I wonder if the e-villa's and various other IA's are production level equipment or if they have cool stuff on them..
Hopefully someone will buy a couple of the desktop pc's and find out that they have tons of sourcecode to BeOS.. hehe.. I wish..
Click here
http://www.arpagan.com/auctions/2002Jan16/pics/pa
This is obviously why they failed.
Believe it or not, I actually thought about doing it that way.
Then I looked at the array of monitors lining the hall, and imagined the huge pile of shattered plastic and glass they would become post-roof disposal. Cleaning up just four monitors was a real hassle. Cleaning up 18 would have taken hours. Plus, there was a significant probability that, as the impact zone became a non-flat heap of monitor debris, one of them would have taken a bad bounce and gone sailing through the windows of the Chuck E. Schwab office on the ground floor.
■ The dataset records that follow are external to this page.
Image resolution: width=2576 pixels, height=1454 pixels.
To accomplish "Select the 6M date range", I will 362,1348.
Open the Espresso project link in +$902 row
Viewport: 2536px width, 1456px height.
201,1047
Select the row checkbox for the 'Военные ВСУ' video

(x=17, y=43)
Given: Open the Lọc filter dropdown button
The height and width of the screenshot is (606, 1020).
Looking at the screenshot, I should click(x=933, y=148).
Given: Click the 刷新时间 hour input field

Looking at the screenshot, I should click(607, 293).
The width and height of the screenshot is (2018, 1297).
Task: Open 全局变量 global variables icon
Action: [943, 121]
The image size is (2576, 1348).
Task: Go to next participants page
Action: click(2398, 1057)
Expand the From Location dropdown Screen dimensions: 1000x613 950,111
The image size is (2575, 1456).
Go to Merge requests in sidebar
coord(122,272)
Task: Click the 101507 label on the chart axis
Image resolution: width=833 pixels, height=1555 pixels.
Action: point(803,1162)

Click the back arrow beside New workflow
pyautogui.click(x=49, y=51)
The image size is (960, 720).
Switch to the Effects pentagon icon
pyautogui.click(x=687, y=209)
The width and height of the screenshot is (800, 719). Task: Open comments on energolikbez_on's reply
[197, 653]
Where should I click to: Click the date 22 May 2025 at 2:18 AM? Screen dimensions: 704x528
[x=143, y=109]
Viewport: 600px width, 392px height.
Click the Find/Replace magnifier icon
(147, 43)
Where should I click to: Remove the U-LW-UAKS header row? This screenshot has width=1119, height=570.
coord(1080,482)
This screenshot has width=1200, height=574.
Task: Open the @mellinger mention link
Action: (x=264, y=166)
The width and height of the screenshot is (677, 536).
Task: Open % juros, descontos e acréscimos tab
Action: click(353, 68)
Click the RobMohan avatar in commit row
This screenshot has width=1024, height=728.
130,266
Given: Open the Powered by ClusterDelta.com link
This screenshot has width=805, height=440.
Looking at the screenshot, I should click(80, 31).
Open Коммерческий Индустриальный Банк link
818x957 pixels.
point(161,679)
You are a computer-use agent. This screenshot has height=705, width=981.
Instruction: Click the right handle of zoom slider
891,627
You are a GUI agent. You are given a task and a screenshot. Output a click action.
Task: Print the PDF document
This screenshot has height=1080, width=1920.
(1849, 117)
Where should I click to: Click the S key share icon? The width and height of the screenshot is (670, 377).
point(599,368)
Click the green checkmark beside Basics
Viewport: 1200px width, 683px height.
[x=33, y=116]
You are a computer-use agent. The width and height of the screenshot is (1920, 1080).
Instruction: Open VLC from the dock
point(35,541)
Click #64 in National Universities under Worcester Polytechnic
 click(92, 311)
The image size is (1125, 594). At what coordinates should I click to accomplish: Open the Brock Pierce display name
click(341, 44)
Further, recycling a monitor isn't as simple as recycling an aluminium can. Careful disassembly is required. Sometimes the monitor can be brought back to life by replacing a bad component (in which case, roof-disposing it was a horrible waste).
So, while it would have been a magnificent sight -- and, honestly, if David Letterman had asked us to do it, I would have agreed -- I just couldn't see releasing that much toxic material into the local environment. I knew I sure as hell didn't want to clean it up.